Sunday, September 19, 2010

The Trouble with Retirement? What Trouble?

It’s the furious, impassioned debate of the moment, well, of the decade.

People live longer. They grow older. They don’t have as many children as they used to in times past—and yet the population keeps growing, how’s that for an amusing paradox? Still, it’s all horrible. We can’t go on the way we’ve been going: we can’t allow people to retire at 60 any longer (or 65 in many countries). It’s not a question of ideology, it’s a simple question of mathematics, of arithmetic: since the pension of the people who retired is paid for by the social contribution taken on the wages of working people, the growing number of old people and the dwindling number of people at work simply makes it impossible to keep the system alive as it is, financially speaking. It’s obvious to all, regardless of their political opinions. Obvious, I tell you! You cannot, you may not gainsay the Powers-that-Be! So say we all! (yeah, right)

Really, who do those, oh so wise Powers-that-Be think they’re kidding?
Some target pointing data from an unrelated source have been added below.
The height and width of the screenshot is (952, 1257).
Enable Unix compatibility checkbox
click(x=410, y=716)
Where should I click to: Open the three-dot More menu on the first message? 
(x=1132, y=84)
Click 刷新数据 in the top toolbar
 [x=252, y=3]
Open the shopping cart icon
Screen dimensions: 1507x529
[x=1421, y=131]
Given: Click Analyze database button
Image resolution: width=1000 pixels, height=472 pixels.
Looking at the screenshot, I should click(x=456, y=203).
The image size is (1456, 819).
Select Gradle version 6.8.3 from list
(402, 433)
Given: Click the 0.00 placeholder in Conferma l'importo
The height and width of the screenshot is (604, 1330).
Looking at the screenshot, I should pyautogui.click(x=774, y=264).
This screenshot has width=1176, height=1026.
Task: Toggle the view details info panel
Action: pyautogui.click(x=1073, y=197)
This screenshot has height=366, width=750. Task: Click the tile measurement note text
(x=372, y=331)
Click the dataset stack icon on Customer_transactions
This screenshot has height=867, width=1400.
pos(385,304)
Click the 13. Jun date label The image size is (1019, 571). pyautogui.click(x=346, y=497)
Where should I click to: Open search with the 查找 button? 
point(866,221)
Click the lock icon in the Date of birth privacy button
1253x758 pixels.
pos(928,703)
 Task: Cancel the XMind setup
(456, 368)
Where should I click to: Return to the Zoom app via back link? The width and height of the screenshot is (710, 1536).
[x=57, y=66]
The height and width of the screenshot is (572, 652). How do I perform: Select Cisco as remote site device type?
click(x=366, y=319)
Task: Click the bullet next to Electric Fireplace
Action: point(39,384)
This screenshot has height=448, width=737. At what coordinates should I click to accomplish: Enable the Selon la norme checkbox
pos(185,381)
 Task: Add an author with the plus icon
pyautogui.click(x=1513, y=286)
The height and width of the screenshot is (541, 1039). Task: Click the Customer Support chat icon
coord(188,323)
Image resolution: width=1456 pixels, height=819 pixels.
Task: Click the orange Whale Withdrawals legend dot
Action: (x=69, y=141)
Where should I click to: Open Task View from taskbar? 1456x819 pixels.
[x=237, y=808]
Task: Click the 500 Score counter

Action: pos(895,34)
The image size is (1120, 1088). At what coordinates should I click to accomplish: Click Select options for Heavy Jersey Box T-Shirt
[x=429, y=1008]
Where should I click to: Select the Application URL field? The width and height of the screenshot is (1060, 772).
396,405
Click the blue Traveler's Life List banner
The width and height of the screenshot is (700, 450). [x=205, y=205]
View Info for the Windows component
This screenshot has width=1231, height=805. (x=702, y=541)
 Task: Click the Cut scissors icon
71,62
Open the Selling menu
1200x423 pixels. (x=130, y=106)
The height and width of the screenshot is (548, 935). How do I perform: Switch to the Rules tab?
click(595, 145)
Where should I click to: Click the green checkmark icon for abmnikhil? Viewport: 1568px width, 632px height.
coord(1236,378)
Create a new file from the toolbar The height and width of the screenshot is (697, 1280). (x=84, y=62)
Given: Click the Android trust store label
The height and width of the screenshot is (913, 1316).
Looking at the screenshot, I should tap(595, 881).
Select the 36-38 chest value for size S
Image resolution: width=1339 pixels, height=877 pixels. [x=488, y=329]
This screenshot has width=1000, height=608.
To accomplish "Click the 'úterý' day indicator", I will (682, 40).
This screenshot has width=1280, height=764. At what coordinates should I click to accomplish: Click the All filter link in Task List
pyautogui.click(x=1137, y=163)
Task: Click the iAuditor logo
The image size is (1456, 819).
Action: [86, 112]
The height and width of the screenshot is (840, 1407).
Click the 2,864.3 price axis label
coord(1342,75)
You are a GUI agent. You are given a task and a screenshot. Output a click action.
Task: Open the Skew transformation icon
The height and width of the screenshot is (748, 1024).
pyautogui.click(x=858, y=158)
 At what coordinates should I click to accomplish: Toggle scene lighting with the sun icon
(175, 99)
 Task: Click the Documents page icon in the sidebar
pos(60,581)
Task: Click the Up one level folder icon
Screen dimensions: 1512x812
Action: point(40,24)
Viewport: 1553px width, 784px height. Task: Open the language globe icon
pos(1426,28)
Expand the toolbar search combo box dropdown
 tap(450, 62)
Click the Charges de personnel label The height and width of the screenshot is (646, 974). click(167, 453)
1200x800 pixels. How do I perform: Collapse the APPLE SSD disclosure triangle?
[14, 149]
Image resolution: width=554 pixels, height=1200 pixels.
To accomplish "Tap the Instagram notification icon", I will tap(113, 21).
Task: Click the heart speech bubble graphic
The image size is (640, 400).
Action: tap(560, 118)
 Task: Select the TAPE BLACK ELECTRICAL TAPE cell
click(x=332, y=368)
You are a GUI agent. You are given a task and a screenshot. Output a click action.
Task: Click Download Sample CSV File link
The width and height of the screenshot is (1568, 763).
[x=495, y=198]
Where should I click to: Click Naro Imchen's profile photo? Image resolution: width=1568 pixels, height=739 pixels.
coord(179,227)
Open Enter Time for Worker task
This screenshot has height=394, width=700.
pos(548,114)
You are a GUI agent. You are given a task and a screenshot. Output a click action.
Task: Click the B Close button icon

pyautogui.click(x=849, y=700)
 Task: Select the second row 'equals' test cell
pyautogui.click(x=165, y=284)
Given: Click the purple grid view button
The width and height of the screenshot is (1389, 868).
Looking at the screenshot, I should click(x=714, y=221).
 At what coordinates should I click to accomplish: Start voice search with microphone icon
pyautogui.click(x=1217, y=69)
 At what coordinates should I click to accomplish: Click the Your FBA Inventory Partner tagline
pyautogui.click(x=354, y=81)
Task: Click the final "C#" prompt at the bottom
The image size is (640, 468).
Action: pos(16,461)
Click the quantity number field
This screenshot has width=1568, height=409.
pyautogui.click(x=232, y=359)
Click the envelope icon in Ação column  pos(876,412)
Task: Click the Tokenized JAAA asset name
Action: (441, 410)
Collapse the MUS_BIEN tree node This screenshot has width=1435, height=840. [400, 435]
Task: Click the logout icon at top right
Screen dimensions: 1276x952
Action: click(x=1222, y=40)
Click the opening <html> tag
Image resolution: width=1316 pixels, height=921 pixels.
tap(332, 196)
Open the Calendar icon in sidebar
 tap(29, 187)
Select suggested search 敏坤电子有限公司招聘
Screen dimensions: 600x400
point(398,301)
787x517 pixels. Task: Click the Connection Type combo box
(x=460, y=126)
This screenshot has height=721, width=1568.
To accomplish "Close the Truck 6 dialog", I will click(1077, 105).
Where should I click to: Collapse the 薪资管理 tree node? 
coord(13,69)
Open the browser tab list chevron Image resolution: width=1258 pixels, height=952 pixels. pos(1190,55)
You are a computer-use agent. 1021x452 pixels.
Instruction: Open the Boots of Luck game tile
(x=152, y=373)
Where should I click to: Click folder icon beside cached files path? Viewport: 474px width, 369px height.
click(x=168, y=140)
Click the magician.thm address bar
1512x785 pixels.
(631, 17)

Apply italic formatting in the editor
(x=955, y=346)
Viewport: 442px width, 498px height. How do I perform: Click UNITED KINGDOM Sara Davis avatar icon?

We live longer. Hey, newsflash: it’s a good thing, it’s a happy thing. We should be rejoicing, not gloomily spreading around predictions of doom! When someone we know retires, we congratulate him/her, we don’t start commiserating and nodding in empathy with the unhappiness the lucky person is about to experience!

Let’s go back on our beautiful, so-called unarguable mathematics: the more time passes, the less people under 60, and the more people over that age, yeah. So, what? How does that portend the doom of our pensions? Say I apply this kind of “mathematical argument” to farmers in the beginning of the 20th century: imagine, we’re in the 1900s, and I go around foretelling general famine in the country by the year 1930, since the farmers’ numbers will dwindle so much that there won’t be enough people to farm the land and feed us all anymore. Yeah, it's ridiculous, I know. But the argument is exactly the same as the ones used to foretell the death of our pensions. And it’s as invalid for farmers and general famine as it’s for the ageing population and pensions.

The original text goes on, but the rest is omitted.